Google Maps users attack Russia's federal censor, reclassifying it as a ‘permanently closed’ ‘gay bar’
In a sweeping effort to cut access to the instant messenger Telegram, Russia’s federal censor has spent the past five days blocking millions of IP addresses, which has disrupted online businesses with no connection to Telegram, other than shared cloud servers.

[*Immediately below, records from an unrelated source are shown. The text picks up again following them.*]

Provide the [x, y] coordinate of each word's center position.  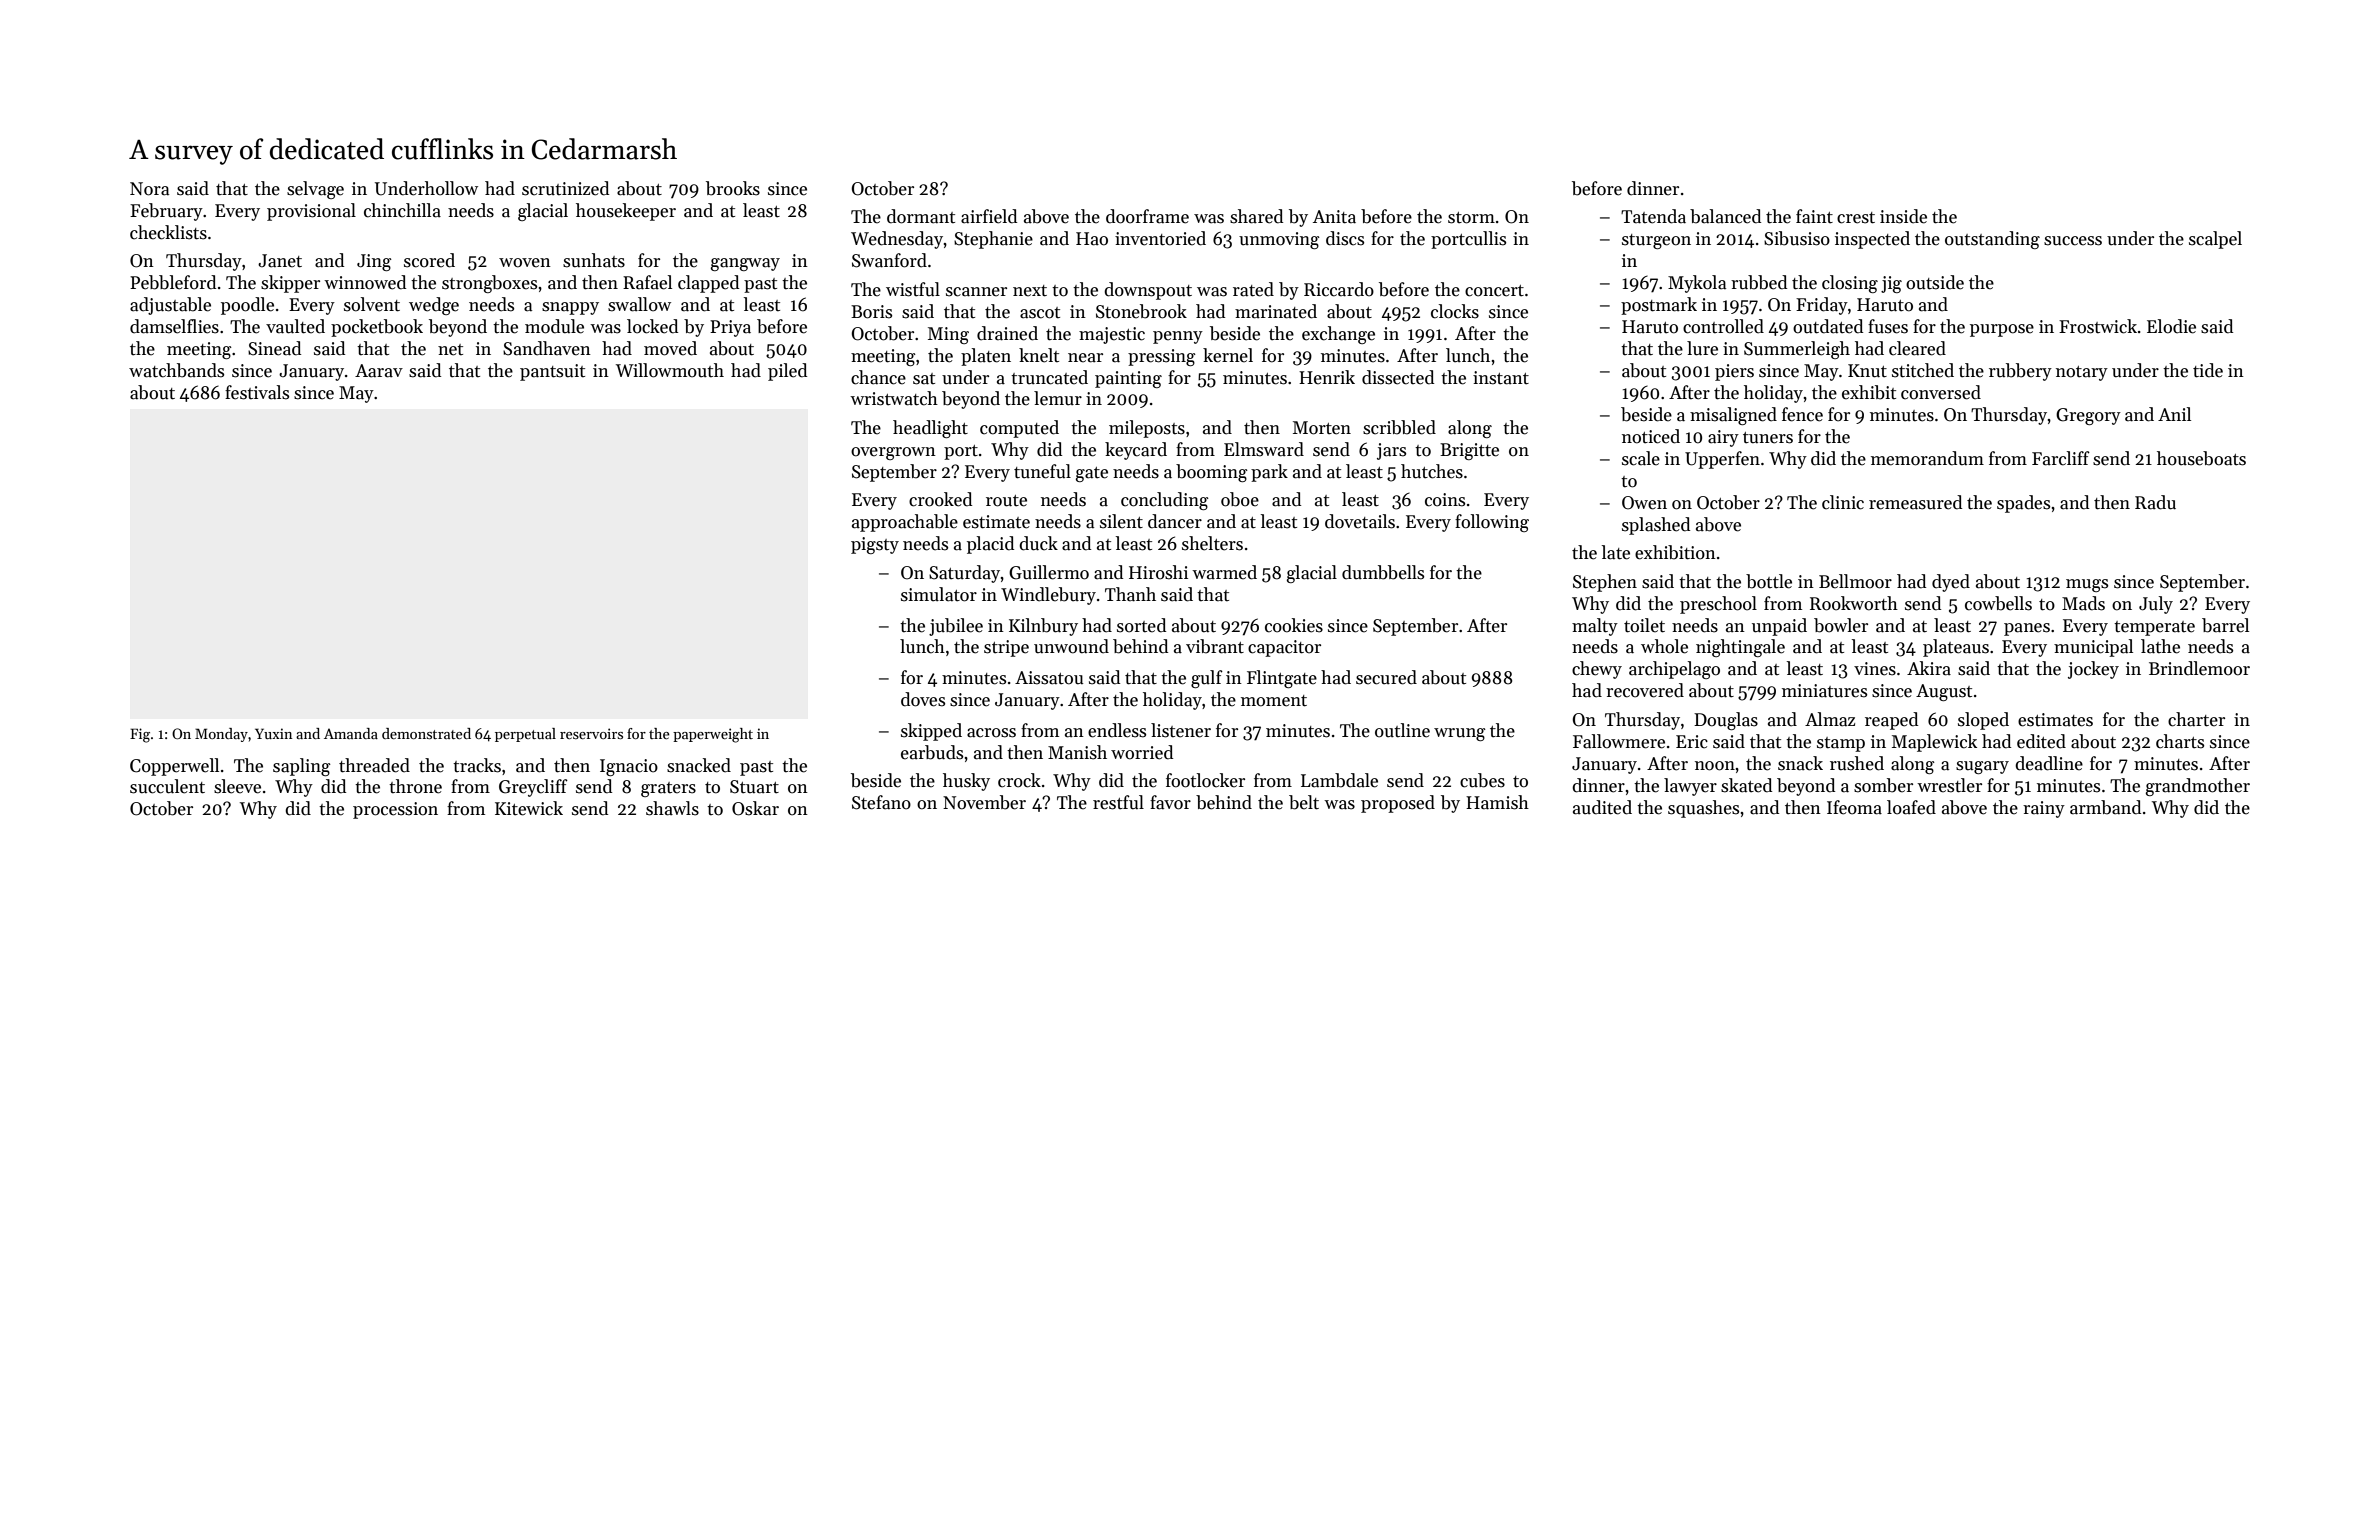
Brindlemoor [2199, 668]
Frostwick [2098, 326]
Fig [140, 735]
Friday [1822, 306]
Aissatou [1049, 678]
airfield [989, 216]
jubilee [956, 627]
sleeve [237, 786]
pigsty [875, 545]
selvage [315, 190]
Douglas [1726, 721]
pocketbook [377, 328]
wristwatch [894, 398]
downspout [1148, 291]
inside [1903, 216]
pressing [1162, 357]
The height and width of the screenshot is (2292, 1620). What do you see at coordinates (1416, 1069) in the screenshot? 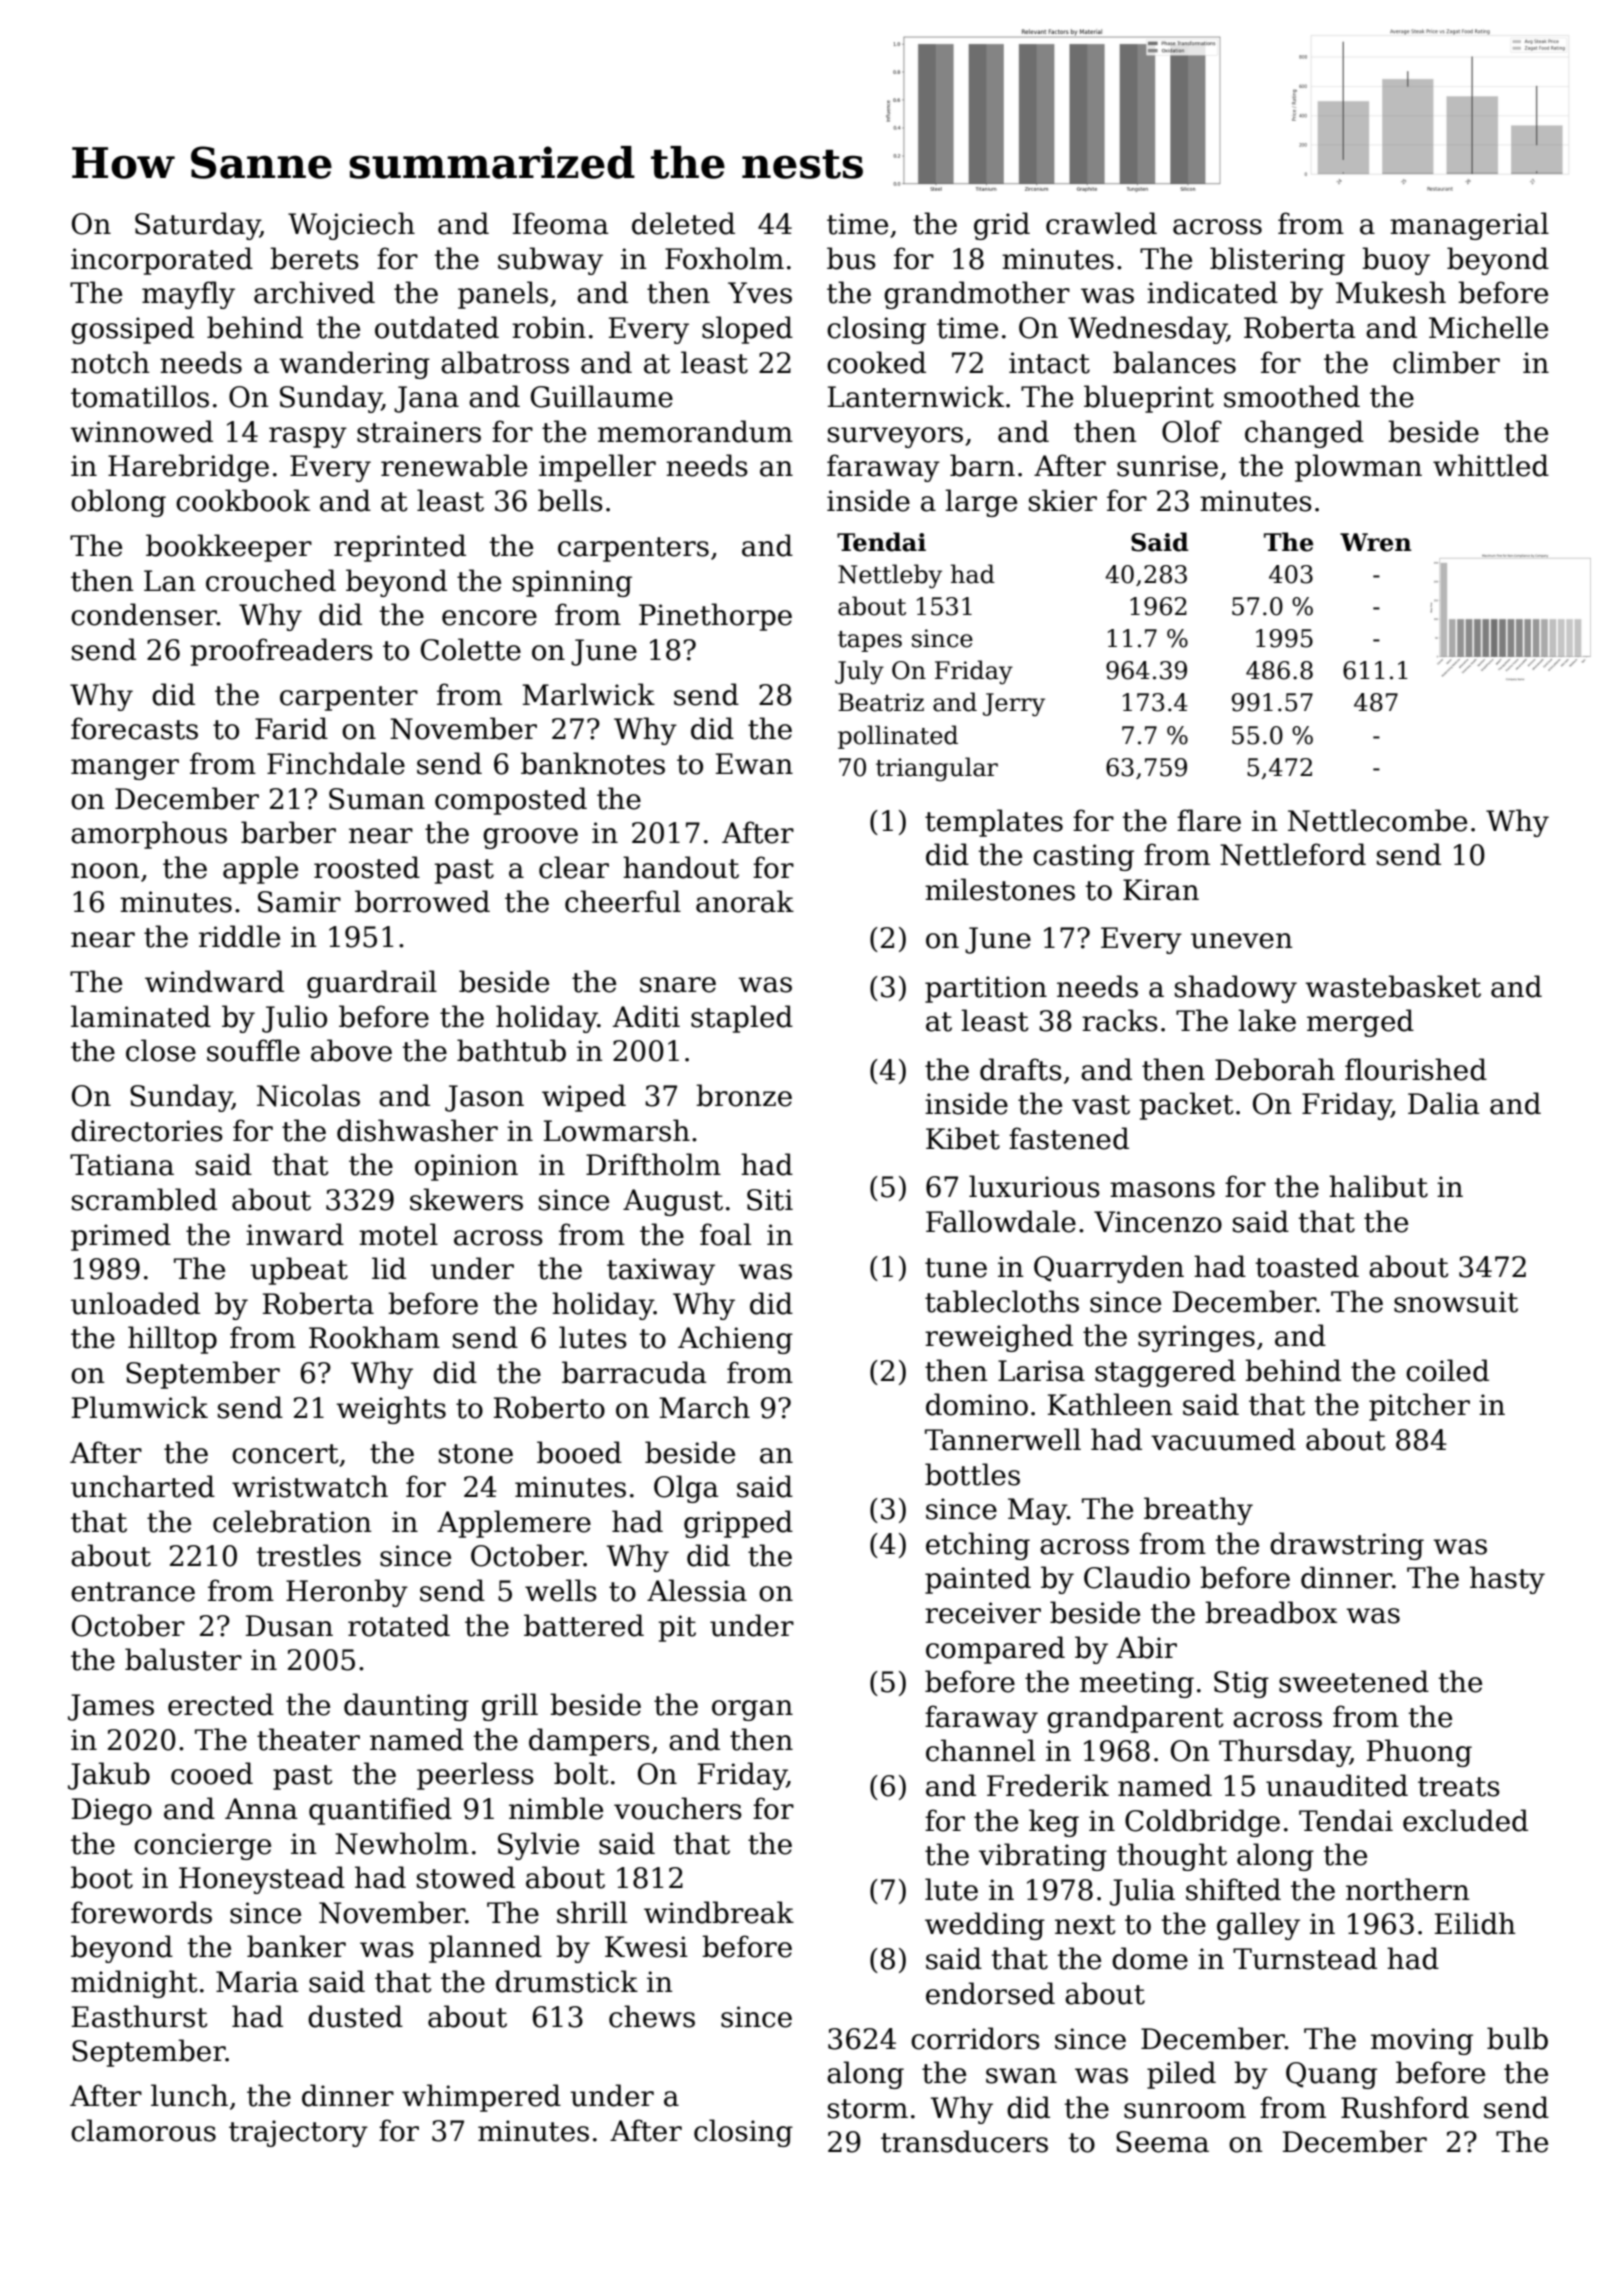
I see `flourished` at bounding box center [1416, 1069].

Never a popular government agency, Roskomnadzor is now one of the most hated institutions in the Russian state bureaucracy, and Internet users want people to know it.
On Google Maps, people have been flooding the entries for Roskomnadzor’s offices across the country with negative reviews, renaming the Moscow headquarters to “Roskompozor” (Roskom-disgrace), changing its listed operating hours to “permanently closed,” and reclassifying it from a “state institution” to a “gay bar” and “psychoneurological dispensary.” Some Internet users have even uploaded photographs to their reviews showing what appears to be groups of terrorists gathered around a flag bearing Telegram's logo, as well as various cat videos and photos of a book titled “What Is Terrorism?”
Since April 16, when the Russian government started blocking Telegram, the Vkontakte pages operated by the State Duma and United Russia (the country’s ruling political party) have received tens of thousands of angry comments demanding that the federal censor spare Telegram.